→ Supplied data
○ ○ ○

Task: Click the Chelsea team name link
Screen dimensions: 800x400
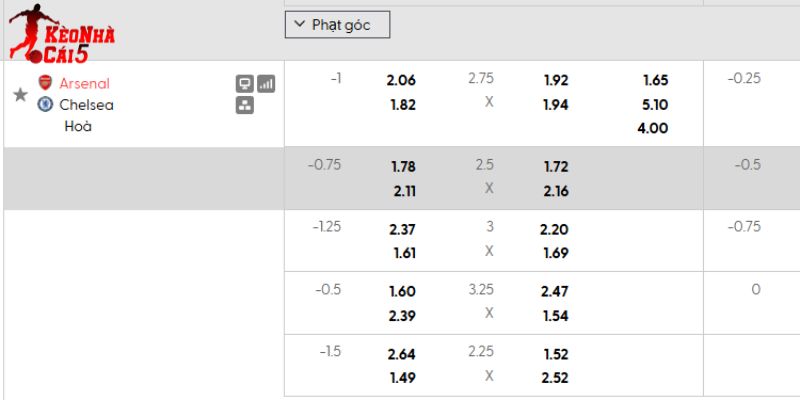Action: pyautogui.click(x=86, y=104)
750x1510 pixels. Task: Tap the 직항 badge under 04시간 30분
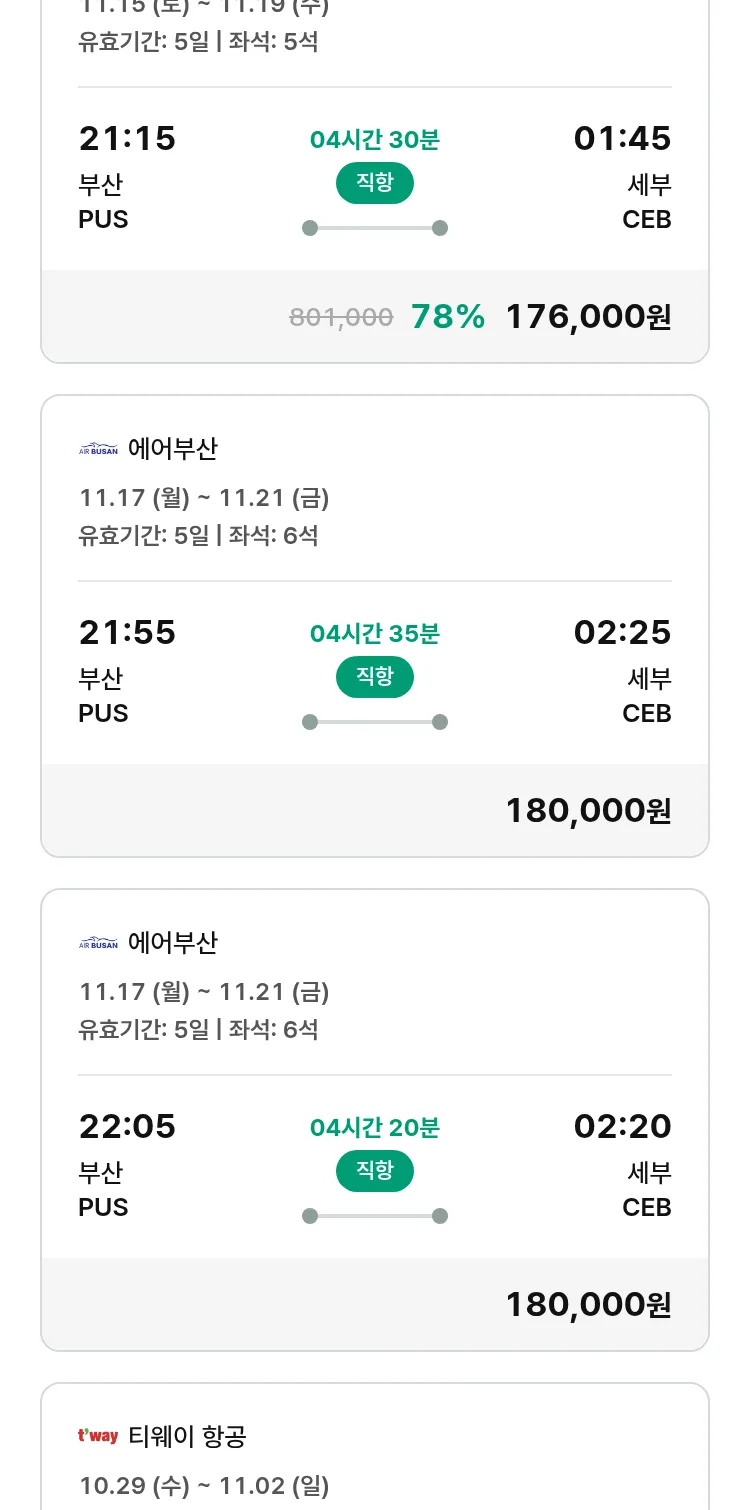click(x=374, y=183)
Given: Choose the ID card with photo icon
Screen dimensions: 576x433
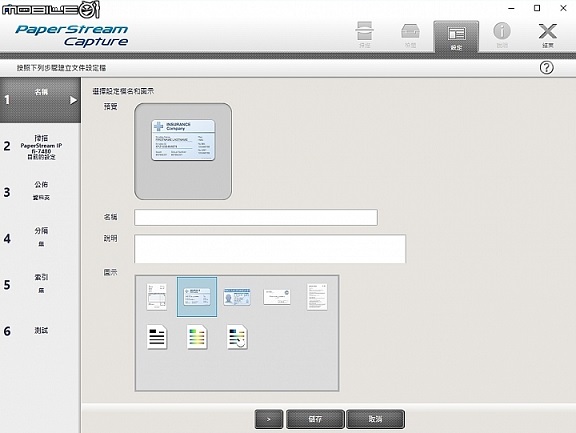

○ ○ ○

→ Your task
Every entry should be written out word for word, except for its pictures.

→ Problem solution
Task: Click the Chelsea team name link
Screen dimensions: 800x400
Action: pyautogui.click(x=86, y=104)
750x1510 pixels. Task: Tap the 직항 badge under 04시간 30분
click(x=374, y=183)
Given: Choose the ID card with photo icon
Screen dimensions: 576x433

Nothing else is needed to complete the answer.